___ Input material ___

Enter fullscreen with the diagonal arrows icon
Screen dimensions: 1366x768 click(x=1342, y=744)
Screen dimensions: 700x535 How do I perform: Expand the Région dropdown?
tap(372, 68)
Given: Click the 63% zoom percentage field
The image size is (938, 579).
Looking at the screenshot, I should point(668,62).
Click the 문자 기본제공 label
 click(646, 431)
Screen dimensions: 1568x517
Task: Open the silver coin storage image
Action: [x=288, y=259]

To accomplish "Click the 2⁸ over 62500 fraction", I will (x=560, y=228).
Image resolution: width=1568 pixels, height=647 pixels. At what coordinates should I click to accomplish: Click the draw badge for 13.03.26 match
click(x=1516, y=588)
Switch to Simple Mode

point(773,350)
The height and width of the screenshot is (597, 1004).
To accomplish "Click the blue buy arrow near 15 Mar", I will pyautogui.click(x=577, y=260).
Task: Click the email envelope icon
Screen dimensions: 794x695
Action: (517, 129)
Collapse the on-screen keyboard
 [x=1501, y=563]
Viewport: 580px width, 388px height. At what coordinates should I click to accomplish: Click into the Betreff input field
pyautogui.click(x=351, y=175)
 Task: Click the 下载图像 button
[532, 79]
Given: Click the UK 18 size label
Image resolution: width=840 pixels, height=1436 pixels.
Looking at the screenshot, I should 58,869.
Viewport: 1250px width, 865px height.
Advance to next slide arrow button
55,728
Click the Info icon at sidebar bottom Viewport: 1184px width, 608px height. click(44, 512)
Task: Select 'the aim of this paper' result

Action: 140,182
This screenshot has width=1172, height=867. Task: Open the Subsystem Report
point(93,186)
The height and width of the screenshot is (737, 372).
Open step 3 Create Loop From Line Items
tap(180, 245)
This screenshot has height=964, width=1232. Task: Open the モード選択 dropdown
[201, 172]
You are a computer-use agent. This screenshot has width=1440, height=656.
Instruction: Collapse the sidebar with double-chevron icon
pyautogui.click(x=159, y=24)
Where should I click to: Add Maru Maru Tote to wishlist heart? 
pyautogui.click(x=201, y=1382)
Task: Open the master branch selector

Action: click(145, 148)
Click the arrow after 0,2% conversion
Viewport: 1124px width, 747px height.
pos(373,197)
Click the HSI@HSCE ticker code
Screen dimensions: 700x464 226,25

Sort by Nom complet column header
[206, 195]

___

Task item: For the string "will", show each line of the listing where it appears.

Response to this task:
To accomplish "Click the 2⁸ over 62500 fraction", I will (x=560, y=228).
To accomplish "Click the blue buy arrow near 15 Mar", I will pyautogui.click(x=577, y=260).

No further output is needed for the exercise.